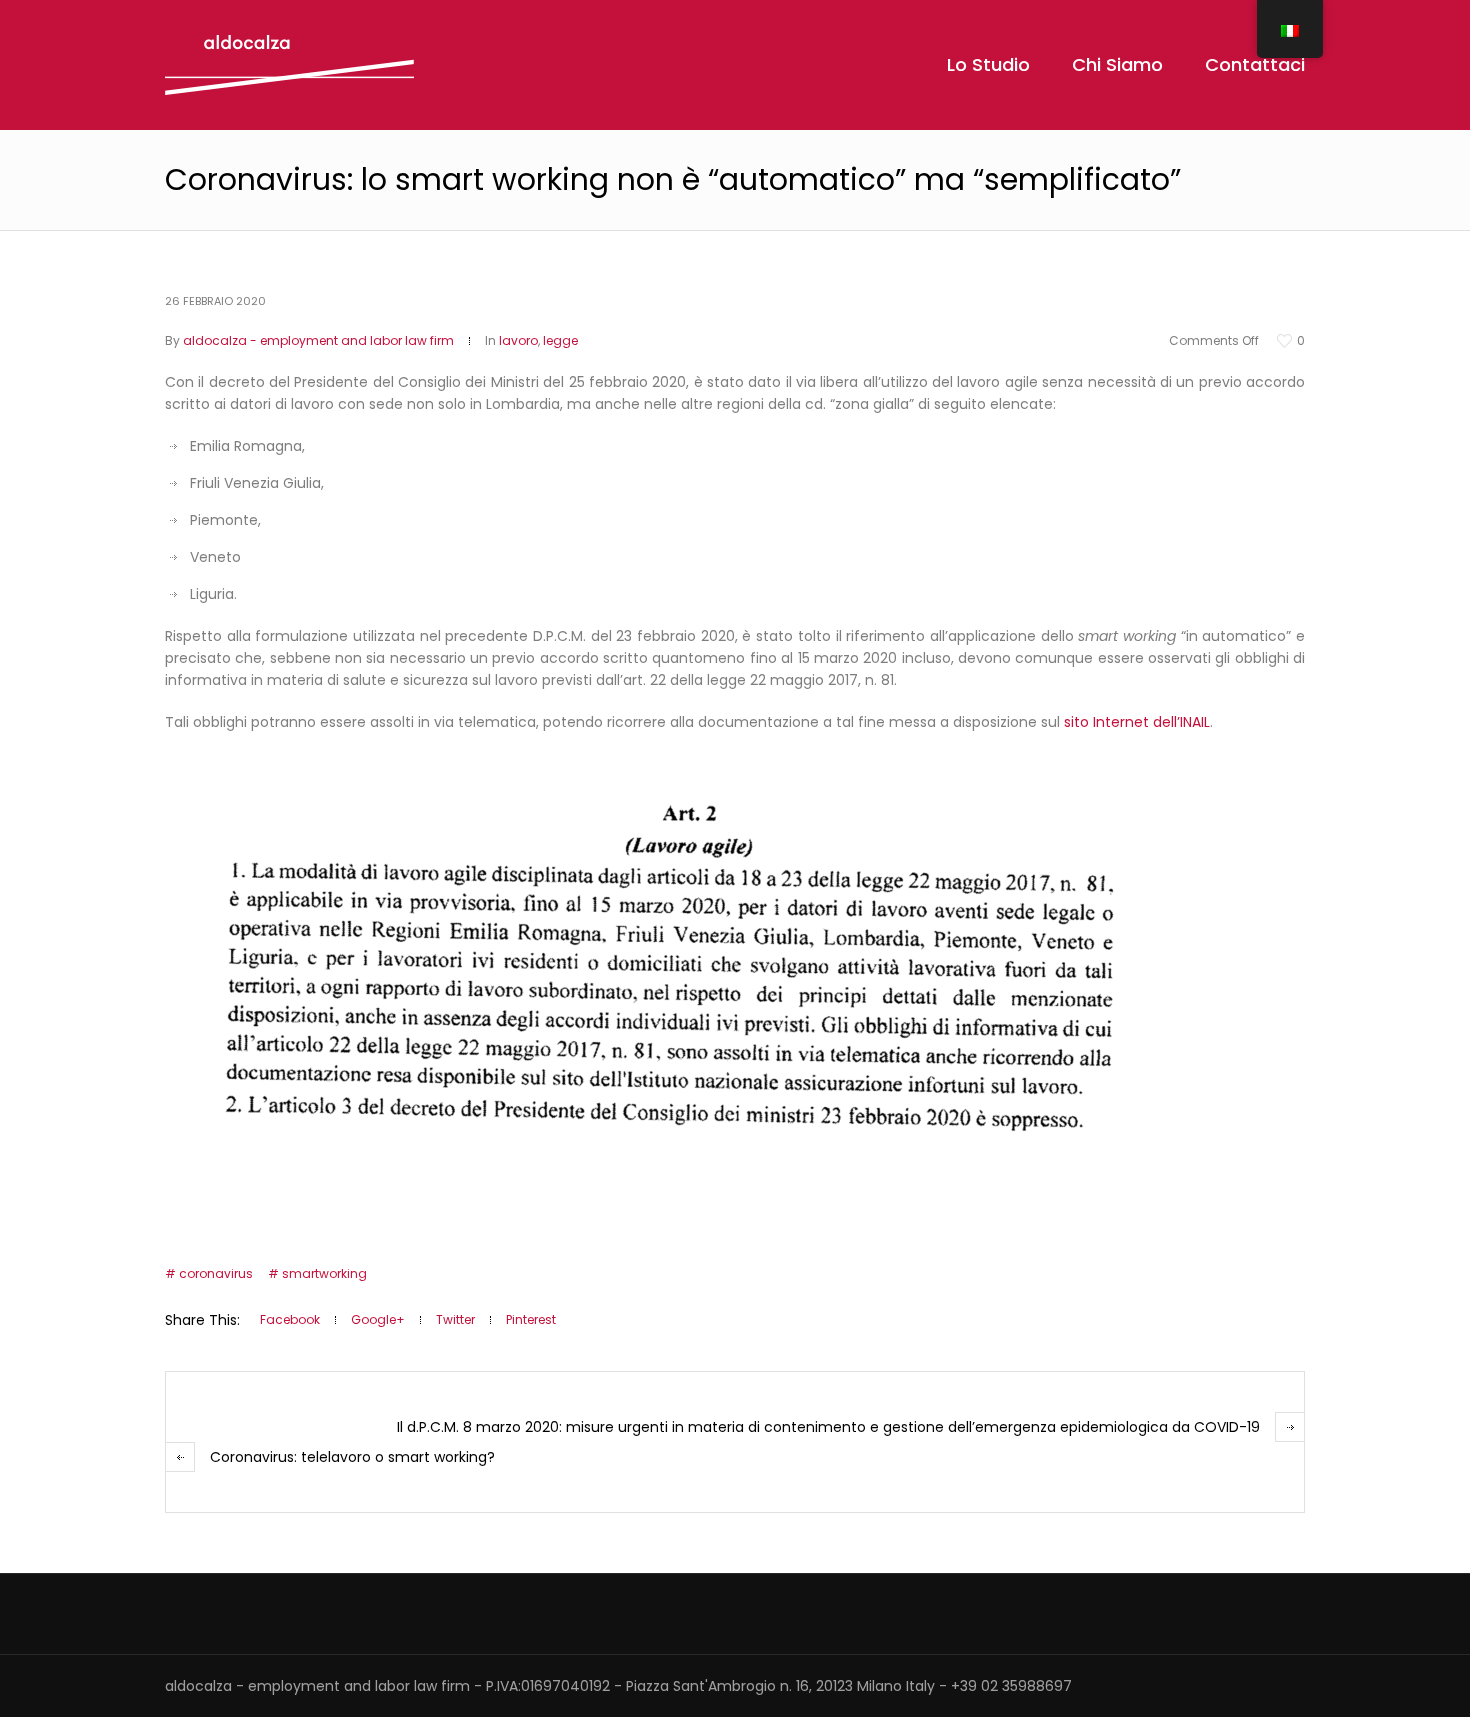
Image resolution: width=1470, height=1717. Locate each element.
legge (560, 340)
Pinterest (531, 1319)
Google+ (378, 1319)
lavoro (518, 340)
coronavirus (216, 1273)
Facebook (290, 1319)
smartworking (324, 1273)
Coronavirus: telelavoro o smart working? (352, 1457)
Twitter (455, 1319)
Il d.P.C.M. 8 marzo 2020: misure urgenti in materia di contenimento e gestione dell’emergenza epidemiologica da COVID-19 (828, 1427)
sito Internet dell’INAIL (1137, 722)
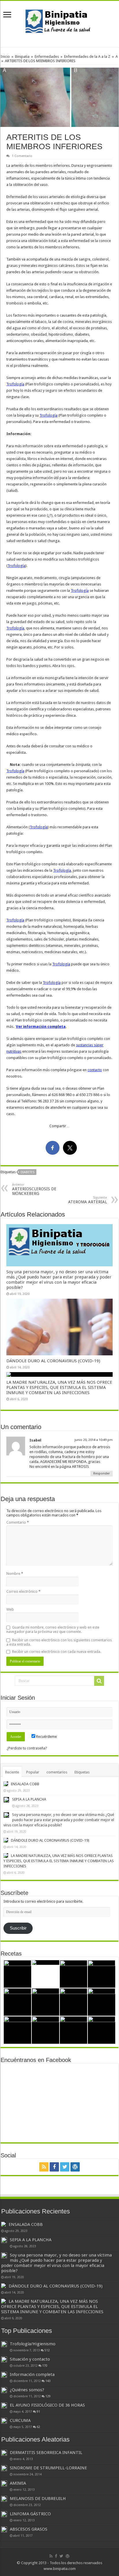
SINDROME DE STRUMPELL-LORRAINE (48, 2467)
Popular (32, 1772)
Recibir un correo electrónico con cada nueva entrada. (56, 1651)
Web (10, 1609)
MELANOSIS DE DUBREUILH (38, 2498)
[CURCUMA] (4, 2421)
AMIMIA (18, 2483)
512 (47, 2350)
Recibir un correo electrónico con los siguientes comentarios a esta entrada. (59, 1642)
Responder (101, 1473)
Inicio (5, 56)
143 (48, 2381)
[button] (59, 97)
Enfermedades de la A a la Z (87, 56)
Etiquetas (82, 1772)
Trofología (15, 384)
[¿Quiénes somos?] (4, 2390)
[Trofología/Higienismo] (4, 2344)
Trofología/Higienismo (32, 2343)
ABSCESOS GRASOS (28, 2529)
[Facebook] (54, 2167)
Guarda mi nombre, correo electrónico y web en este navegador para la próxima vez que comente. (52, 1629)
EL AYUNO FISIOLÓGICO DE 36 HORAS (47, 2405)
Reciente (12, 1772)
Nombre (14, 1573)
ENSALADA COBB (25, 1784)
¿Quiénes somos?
········
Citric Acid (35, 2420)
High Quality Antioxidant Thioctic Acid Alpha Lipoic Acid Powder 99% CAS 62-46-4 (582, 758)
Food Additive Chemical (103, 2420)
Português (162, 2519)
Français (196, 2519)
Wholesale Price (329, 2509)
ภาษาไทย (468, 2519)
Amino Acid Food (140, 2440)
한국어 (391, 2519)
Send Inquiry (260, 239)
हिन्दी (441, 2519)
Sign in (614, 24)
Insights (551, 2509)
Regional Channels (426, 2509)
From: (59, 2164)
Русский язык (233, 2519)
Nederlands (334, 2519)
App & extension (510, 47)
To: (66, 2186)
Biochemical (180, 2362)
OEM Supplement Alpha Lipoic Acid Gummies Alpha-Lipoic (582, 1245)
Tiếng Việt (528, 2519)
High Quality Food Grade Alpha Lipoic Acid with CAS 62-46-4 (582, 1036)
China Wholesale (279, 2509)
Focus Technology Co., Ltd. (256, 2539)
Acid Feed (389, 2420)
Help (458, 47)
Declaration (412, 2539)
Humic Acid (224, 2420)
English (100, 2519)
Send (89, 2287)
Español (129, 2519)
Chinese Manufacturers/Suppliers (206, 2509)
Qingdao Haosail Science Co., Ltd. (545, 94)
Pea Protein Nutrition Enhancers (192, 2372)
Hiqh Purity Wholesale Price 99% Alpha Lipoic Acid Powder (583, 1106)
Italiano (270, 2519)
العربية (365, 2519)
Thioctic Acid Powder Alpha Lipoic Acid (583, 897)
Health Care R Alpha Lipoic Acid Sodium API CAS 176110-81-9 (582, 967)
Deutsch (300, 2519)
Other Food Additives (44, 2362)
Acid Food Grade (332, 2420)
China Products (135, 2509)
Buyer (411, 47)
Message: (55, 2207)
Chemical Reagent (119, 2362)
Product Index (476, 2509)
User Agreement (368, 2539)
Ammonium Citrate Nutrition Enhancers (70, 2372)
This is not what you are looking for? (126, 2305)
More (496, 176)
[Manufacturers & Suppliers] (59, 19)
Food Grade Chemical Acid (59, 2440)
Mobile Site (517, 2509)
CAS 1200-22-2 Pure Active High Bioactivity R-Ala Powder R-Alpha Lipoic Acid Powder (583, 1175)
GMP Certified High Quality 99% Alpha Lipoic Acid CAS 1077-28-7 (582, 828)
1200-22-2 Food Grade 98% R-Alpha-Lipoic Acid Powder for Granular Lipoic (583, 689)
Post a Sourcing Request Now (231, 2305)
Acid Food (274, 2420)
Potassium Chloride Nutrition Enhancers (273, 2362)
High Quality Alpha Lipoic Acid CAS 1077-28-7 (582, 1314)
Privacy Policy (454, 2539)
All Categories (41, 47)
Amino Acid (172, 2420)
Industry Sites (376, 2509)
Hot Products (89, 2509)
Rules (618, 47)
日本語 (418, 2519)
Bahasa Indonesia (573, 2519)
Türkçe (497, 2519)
········
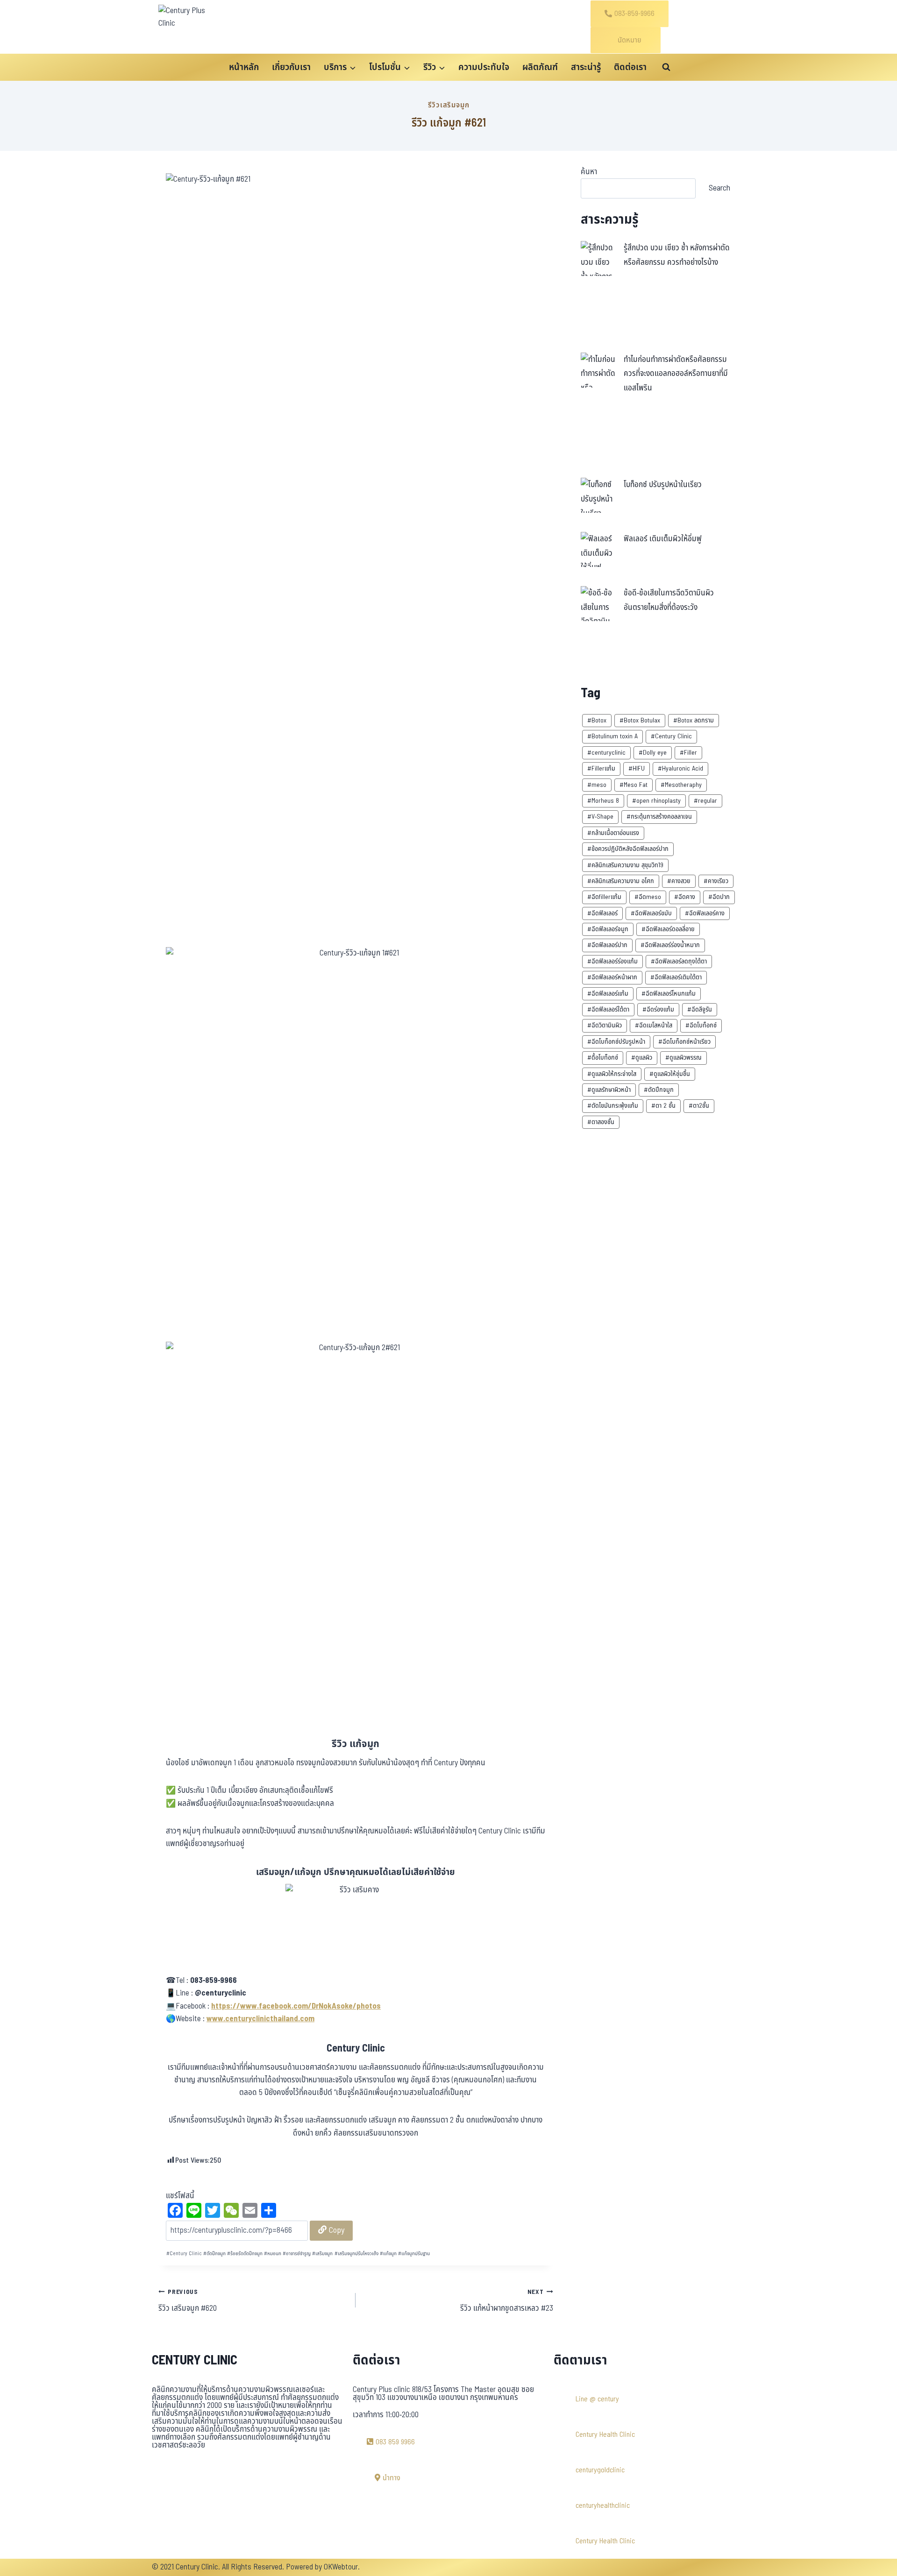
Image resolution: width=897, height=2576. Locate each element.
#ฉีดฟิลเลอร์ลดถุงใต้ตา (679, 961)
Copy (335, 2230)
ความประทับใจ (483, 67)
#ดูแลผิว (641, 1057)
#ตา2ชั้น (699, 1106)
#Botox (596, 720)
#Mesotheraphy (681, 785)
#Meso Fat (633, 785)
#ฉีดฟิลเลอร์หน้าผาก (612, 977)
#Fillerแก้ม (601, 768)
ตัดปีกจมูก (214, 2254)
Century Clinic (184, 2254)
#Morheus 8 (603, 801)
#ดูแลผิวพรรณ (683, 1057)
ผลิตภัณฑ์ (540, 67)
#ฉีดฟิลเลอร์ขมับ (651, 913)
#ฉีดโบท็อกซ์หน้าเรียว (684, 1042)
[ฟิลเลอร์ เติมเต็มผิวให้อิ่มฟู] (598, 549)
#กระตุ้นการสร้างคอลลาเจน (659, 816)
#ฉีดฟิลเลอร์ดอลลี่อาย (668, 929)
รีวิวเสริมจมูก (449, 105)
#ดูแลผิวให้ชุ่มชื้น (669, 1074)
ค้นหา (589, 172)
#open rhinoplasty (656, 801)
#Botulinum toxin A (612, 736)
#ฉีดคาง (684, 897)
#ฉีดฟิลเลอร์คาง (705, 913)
········
_INSTRUCTIONS TO FOLLOW_
Working from the material above, retype exactly the lines from the one with "#ดูแลผิวพรรณ (683, 1057)" through the one with "#ฉีดฟิลเลอร์คาง (705, 913)", both included, and only those lines.

_RESPONSE TO THIS EXERCISE_
#ดูแลผิวพรรณ (683, 1057)
ผลิตภัณฑ์ (540, 67)
#ฉีดฟิลเลอร์ขมับ (651, 913)
#ฉีดโบท็อกซ์หน้าเรียว (684, 1042)
[ฟิลเลอร์ เติมเต็มผิวให้อิ่มฟู] (598, 549)
#กระตุ้นการสร้างคอลลาเจน (659, 816)
#ฉีดฟิลเลอร์ดอลลี่อาย (668, 929)
รีวิวเสริมจมูก (449, 105)
#ดูแลผิวให้ชุ่มชื้น (669, 1074)
ค้นหา (589, 172)
#open rhinoplasty (656, 801)
#Botulinum toxin A (612, 736)
#ฉีดคาง (684, 897)
#ฉีดฟิลเลอร์คาง (705, 913)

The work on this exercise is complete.